__What is needed__.
Scan the lines below; pull out those with "Task".

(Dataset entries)
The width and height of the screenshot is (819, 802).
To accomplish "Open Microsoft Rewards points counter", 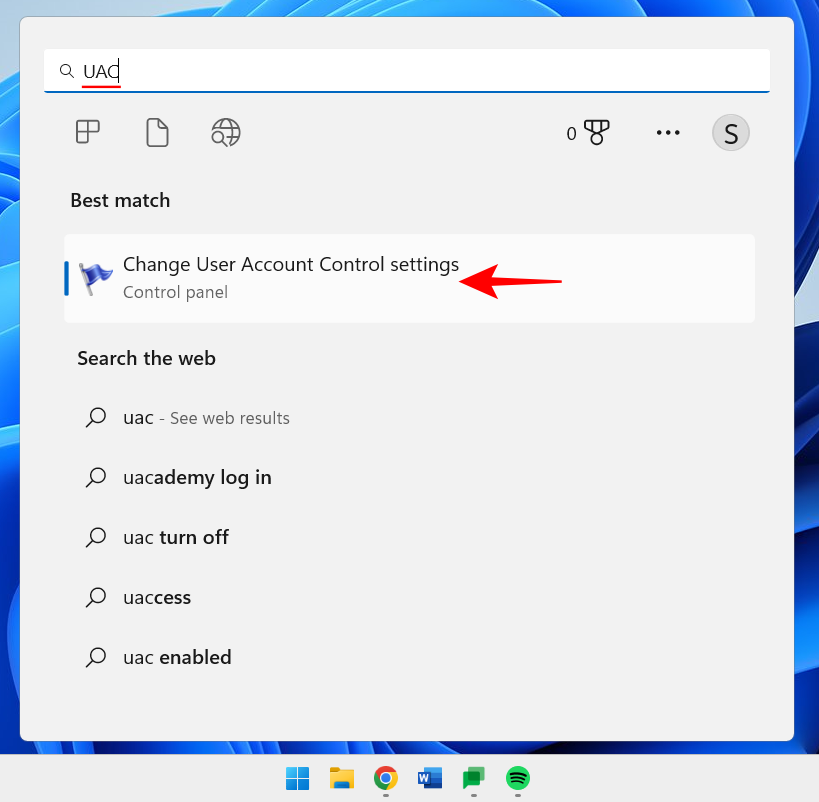I will point(588,132).
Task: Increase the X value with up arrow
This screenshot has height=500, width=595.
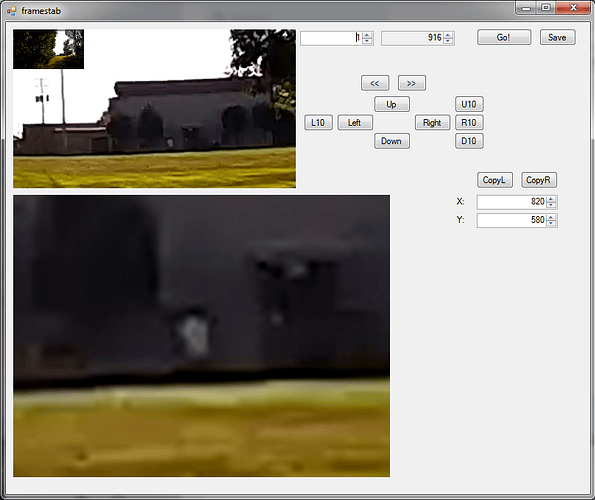Action: point(551,198)
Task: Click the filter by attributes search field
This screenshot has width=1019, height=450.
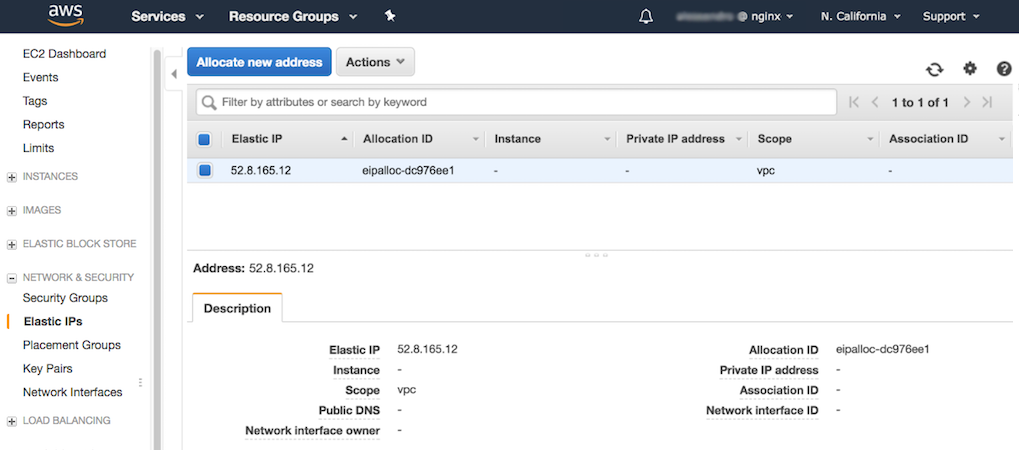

__Completed exercise__.
Task: Increase the X value with up arrow
Task: Click the filter by attributes search field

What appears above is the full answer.